AVAILABLE RECORDS ::
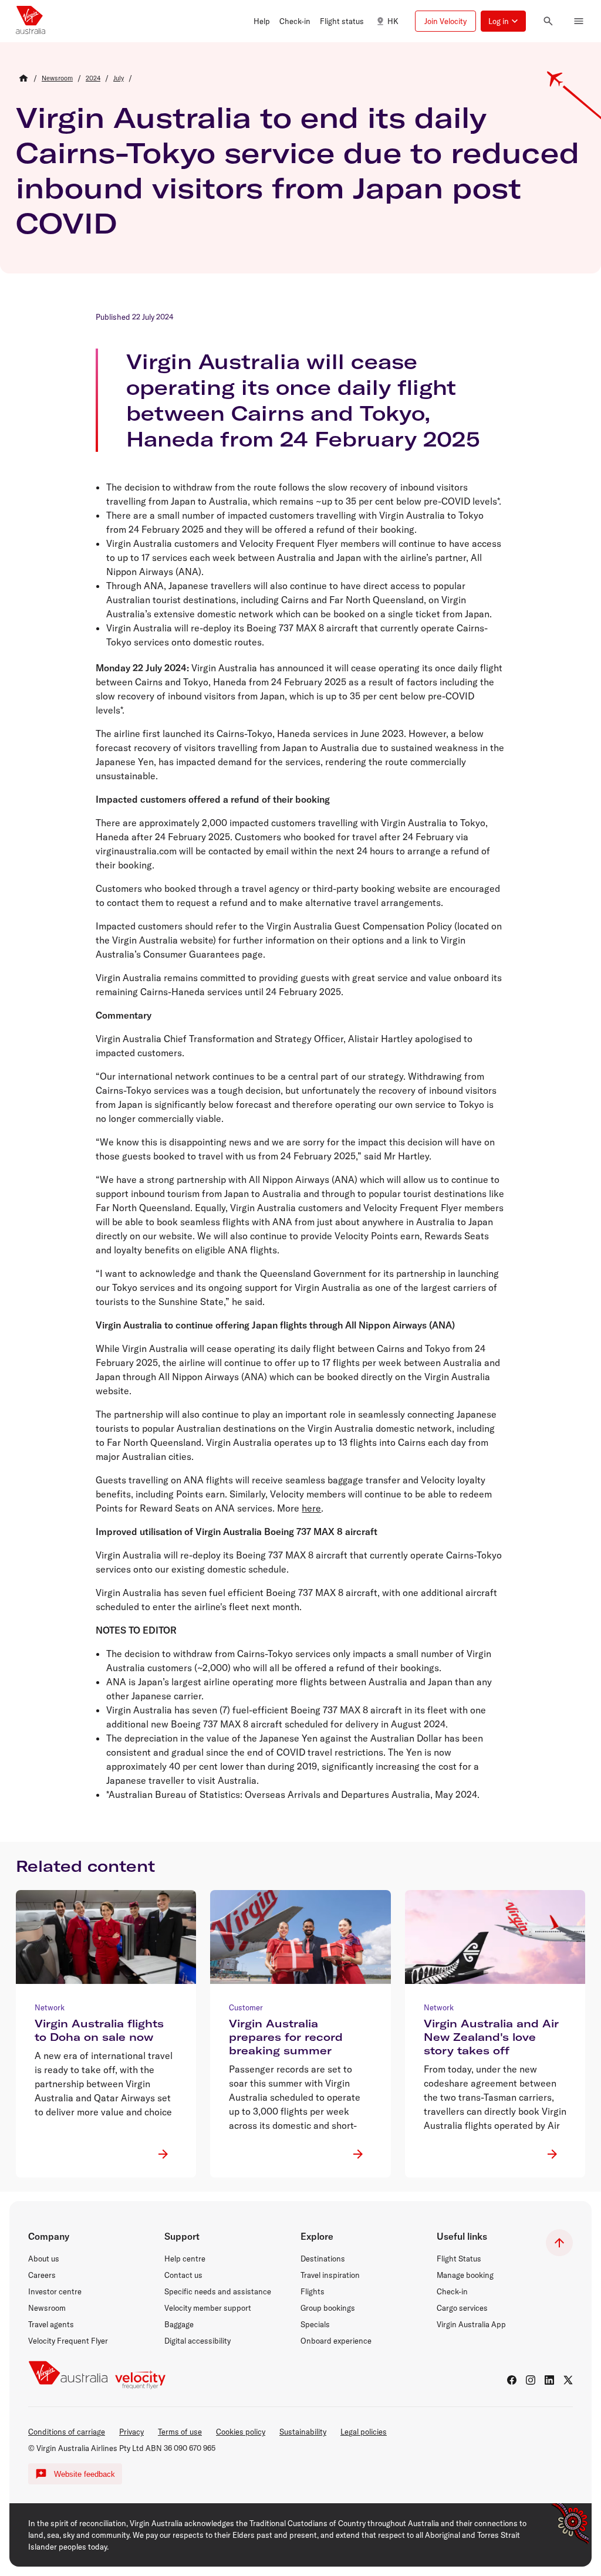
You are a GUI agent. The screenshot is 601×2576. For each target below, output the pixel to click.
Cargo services (462, 2308)
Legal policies (363, 2431)
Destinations (322, 2258)
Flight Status (459, 2258)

ASSIGNMENT :: Would you set down each line of the data exactly, with no images included?

RESULT FOR THIS EXERCISE ::
You are a GUI agent. The screenshot is 601×2576. For each target below, output the pixel to click.
Cargo services (462, 2308)
Legal policies (363, 2431)
Destinations (322, 2258)
Flight Status (459, 2258)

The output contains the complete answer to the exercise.